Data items
========================================================================
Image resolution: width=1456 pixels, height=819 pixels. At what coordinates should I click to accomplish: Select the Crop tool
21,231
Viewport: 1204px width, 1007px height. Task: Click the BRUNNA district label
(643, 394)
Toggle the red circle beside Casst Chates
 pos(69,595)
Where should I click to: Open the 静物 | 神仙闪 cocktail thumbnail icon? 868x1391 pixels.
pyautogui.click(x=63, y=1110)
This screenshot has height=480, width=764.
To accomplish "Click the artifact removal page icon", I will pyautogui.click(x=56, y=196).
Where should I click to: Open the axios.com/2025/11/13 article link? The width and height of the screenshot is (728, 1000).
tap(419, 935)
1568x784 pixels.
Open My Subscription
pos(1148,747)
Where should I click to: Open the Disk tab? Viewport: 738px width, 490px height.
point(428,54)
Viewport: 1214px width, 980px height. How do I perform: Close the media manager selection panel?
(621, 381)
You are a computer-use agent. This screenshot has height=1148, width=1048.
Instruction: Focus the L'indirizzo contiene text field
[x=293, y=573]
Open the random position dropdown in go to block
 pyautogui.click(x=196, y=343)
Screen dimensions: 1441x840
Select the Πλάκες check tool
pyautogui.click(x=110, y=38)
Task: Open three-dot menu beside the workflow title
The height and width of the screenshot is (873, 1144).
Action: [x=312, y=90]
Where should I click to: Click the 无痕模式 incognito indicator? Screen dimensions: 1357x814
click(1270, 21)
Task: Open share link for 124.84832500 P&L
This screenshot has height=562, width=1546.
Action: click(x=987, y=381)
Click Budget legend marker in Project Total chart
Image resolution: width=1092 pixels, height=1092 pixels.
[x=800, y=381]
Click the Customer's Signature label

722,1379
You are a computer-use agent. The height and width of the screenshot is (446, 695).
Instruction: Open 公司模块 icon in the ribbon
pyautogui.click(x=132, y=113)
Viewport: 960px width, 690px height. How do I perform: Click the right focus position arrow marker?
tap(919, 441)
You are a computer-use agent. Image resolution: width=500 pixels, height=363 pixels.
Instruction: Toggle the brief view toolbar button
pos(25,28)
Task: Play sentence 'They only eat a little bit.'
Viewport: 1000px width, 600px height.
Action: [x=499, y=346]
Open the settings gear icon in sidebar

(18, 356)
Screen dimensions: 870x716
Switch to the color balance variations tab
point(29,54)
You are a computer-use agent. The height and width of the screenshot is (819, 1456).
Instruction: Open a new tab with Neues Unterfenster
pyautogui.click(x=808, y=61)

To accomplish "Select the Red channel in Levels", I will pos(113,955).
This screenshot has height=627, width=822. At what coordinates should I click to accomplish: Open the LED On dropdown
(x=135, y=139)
========================================================================
→ **WHAT THE TASK REQUIRES**
Could you write out the whole listing again, substituting "screen assistant" for every "computer-use agent" and leaving everything else unchanged?

→ **SOLUTION TO THE EXERCISE**
Image resolution: width=1456 pixels, height=819 pixels. At what coordinates should I click to accomplish: Select the Crop tool
21,231
Viewport: 1204px width, 1007px height. Task: Click the BRUNNA district label
(643, 394)
Toggle the red circle beside Casst Chates
 pos(69,595)
Where should I click to: Open the 静物 | 神仙闪 cocktail thumbnail icon? 868x1391 pixels.
pyautogui.click(x=63, y=1110)
This screenshot has height=480, width=764.
To accomplish "Click the artifact removal page icon", I will pyautogui.click(x=56, y=196).
Where should I click to: Open the axios.com/2025/11/13 article link? The width and height of the screenshot is (728, 1000).
tap(419, 935)
1568x784 pixels.
Open My Subscription
pos(1148,747)
Where should I click to: Open the Disk tab? Viewport: 738px width, 490px height.
point(428,54)
Viewport: 1214px width, 980px height. How do I perform: Close the media manager selection panel?
(621, 381)
You are a screen assistant. This screenshot has height=1148, width=1048.
Instruction: Focus the L'indirizzo contiene text field
[x=293, y=573]
Open the random position dropdown in go to block
 pyautogui.click(x=196, y=343)
Screen dimensions: 1441x840
Select the Πλάκες check tool
pyautogui.click(x=110, y=38)
Task: Open three-dot menu beside the workflow title
The height and width of the screenshot is (873, 1144).
Action: [x=312, y=90]
Where should I click to: Click the 无痕模式 incognito indicator? Screen dimensions: 1357x814
click(1270, 21)
Task: Open share link for 124.84832500 P&L
This screenshot has height=562, width=1546.
Action: click(x=987, y=381)
Click Budget legend marker in Project Total chart
Image resolution: width=1092 pixels, height=1092 pixels.
[x=800, y=381]
Click the Customer's Signature label

722,1379
You are a screen assistant. The height and width of the screenshot is (446, 695).
Instruction: Open 公司模块 icon in the ribbon
pyautogui.click(x=132, y=113)
Viewport: 960px width, 690px height. How do I perform: Click the right focus position arrow marker?
tap(919, 441)
You are a screen assistant. Image resolution: width=500 pixels, height=363 pixels.
Instruction: Toggle the brief view toolbar button
pos(25,28)
Task: Play sentence 'They only eat a little bit.'
Viewport: 1000px width, 600px height.
Action: [x=499, y=346]
Open the settings gear icon in sidebar

(18, 356)
Screen dimensions: 870x716
Switch to the color balance variations tab
point(29,54)
You are a screen assistant. The height and width of the screenshot is (819, 1456).
Instruction: Open a new tab with Neues Unterfenster
pyautogui.click(x=808, y=61)

To accomplish "Select the Red channel in Levels", I will pos(113,955).
This screenshot has height=627, width=822. At what coordinates should I click to accomplish: Open the LED On dropdown
(x=135, y=139)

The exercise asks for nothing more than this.